Talking to the BBC, Dr Aprajita Verma, deputy project scientist for the E-ELT’s UK team at the University of Oxford, said “The telescope is a really huge step in terms of its scale – it’s so much bigger than anything else.
“It will give us a deeper and finer view of the universe.”

The location for the telescope – in the middle of the Atacama Desert – was chosen for its almost perfect observatory conditions, with cloudless skies nearly all year round.

The project is expected to take around 10 years, and will allow astronomers to see the birth and forming of new galaxies in incredible detail.

The possibility of being able to see life on other planets is also of key interest.

A challenging aspect for the build is the construction of the telescopes 39 metre-wide (130ft) primary mirror – which will be made of 798 smaller hexagonal mirrors, each 1.4 metres (4.6ft) in size.

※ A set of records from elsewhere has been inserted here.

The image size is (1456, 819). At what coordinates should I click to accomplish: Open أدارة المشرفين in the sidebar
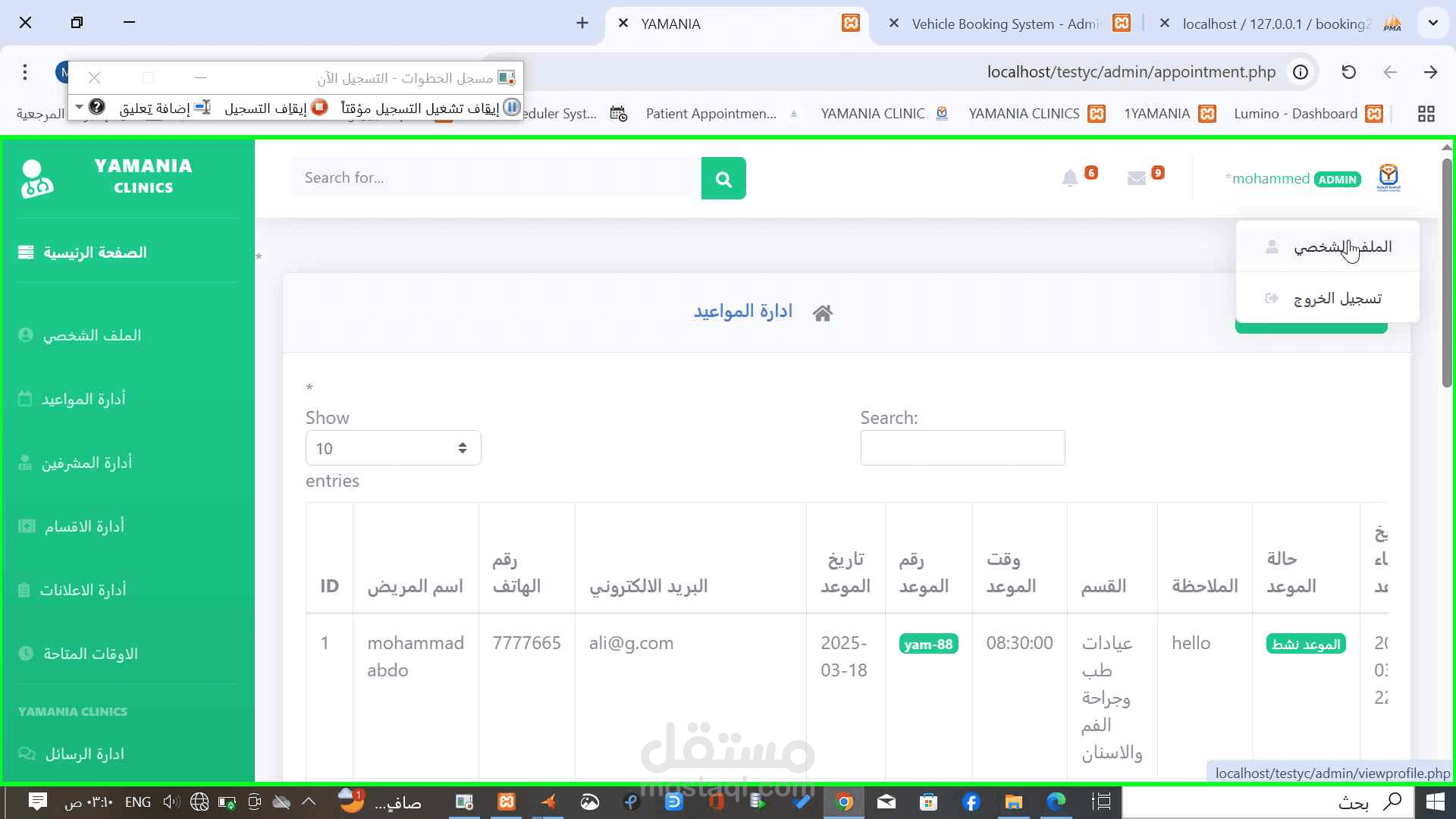pyautogui.click(x=86, y=463)
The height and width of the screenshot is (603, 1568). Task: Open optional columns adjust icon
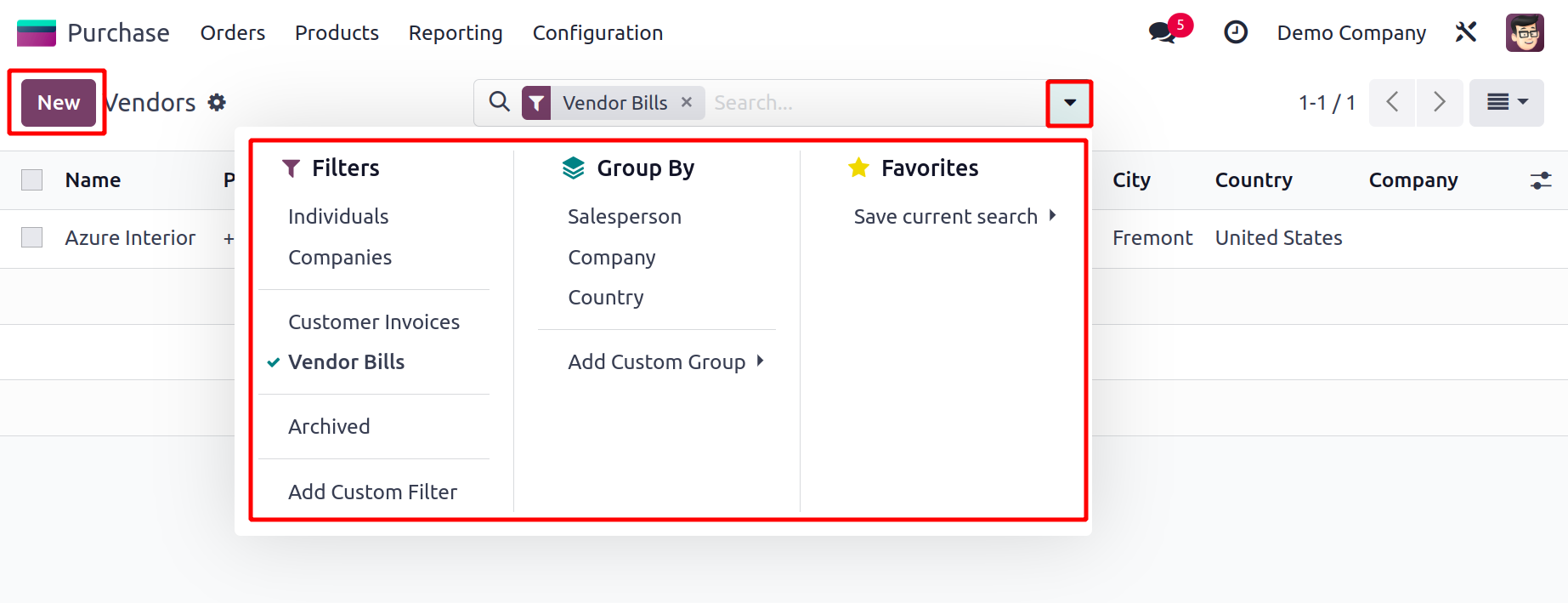click(x=1540, y=180)
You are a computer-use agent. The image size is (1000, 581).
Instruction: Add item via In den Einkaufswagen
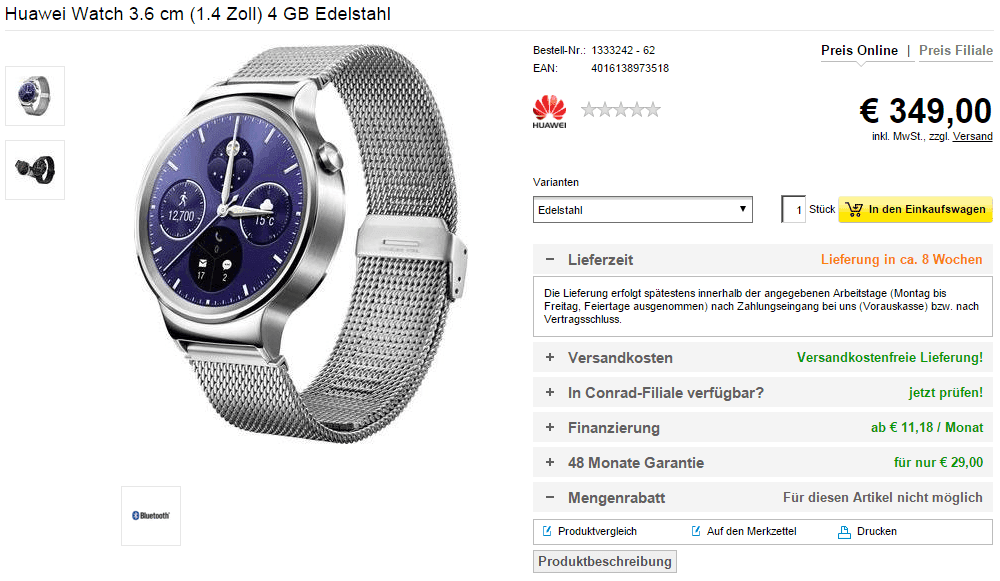[x=915, y=209]
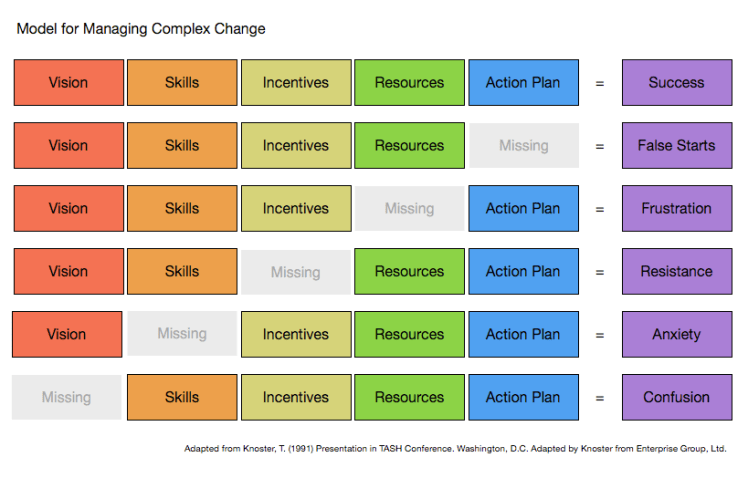Viewport: 748px width, 478px height.
Task: Click the purple Success box
Action: [676, 83]
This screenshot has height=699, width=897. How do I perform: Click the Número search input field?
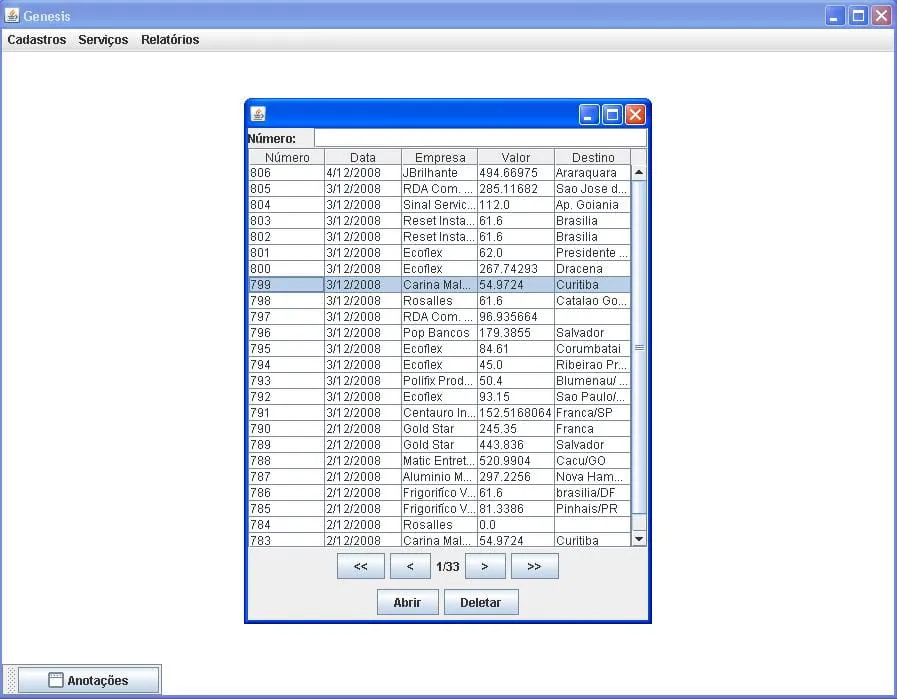pyautogui.click(x=480, y=138)
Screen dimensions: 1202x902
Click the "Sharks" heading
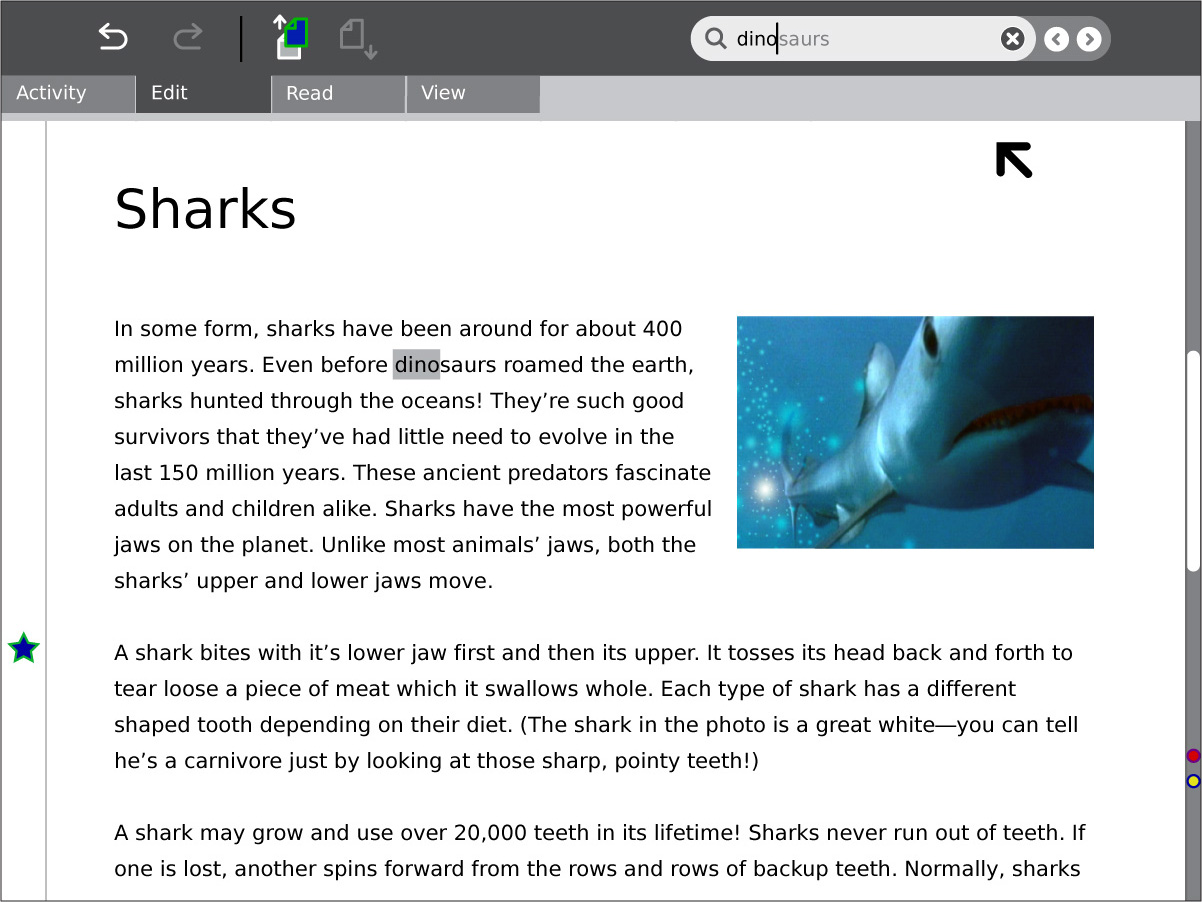pyautogui.click(x=205, y=209)
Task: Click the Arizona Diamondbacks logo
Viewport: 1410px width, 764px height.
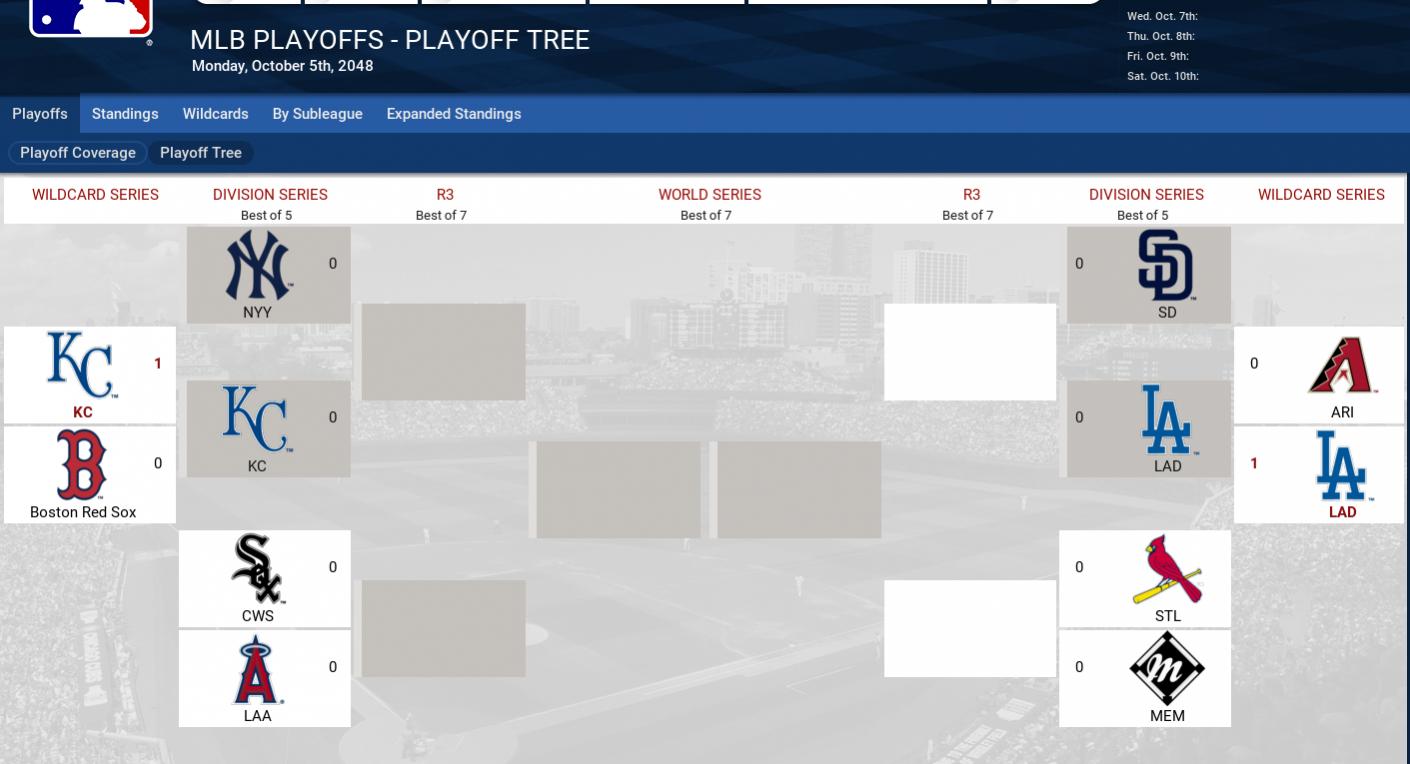Action: (x=1342, y=365)
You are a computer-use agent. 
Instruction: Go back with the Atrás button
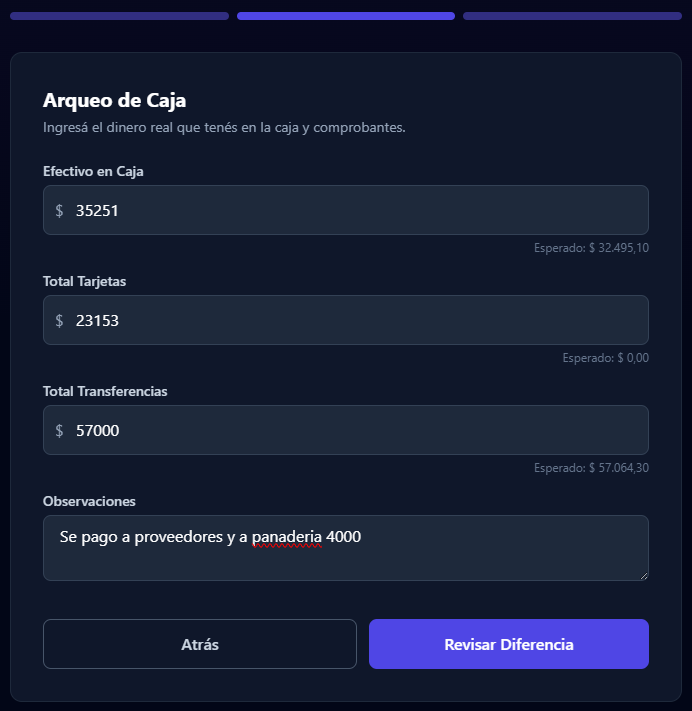pos(200,644)

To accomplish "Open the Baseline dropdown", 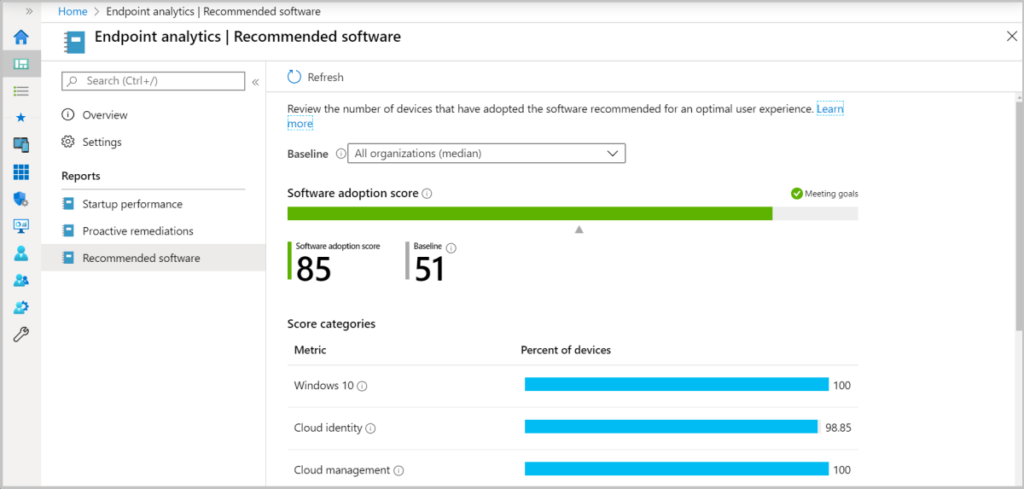I will click(x=486, y=153).

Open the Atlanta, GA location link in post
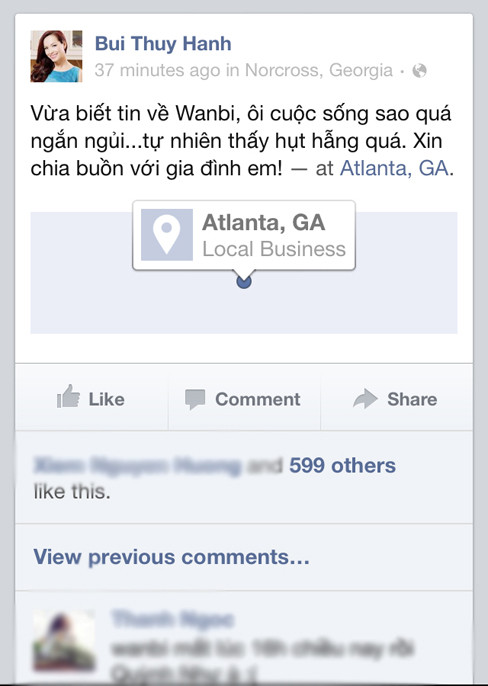click(x=394, y=168)

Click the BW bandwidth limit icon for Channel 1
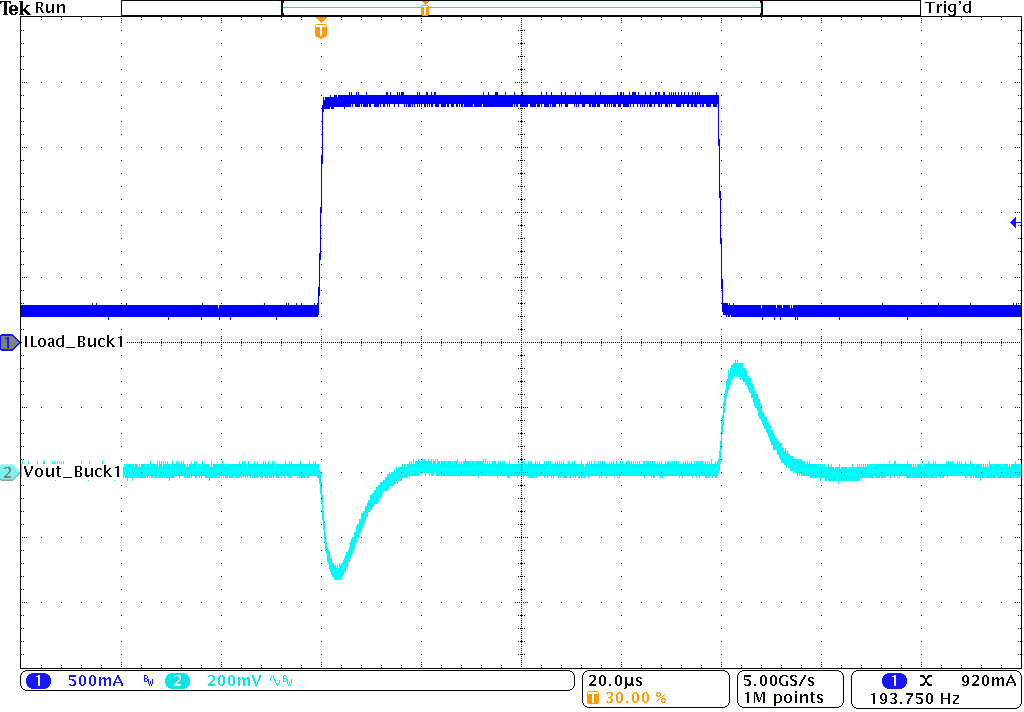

The technology will allow the telescope to capture 15 times more light than any other ground based telescope and will create images that are 16 times sharper than the Hubbell telescope – which orbits high above the Earth.

The E-ELT will lead new firsts in science, like the tracking down of Earth-like planets around other stars in the ‘habitable zones’ – where life could exist. It will also perform ‘stellar archaeology’ in nearby galaxies, as well as make fundamental contributions to cosmology by probing the nature of dark matter and dark energy.

“This telescope will be so powerful that it will collect enough light to look to the observable limit of the universe – soon after the Big Bang when the first stars and galaxies formed”, said Verma.

She added, “We’ll be able to see when the universe switched on. We’ll be able to look at the planets directly, look at their atmosphere and potentially look for signs of life.”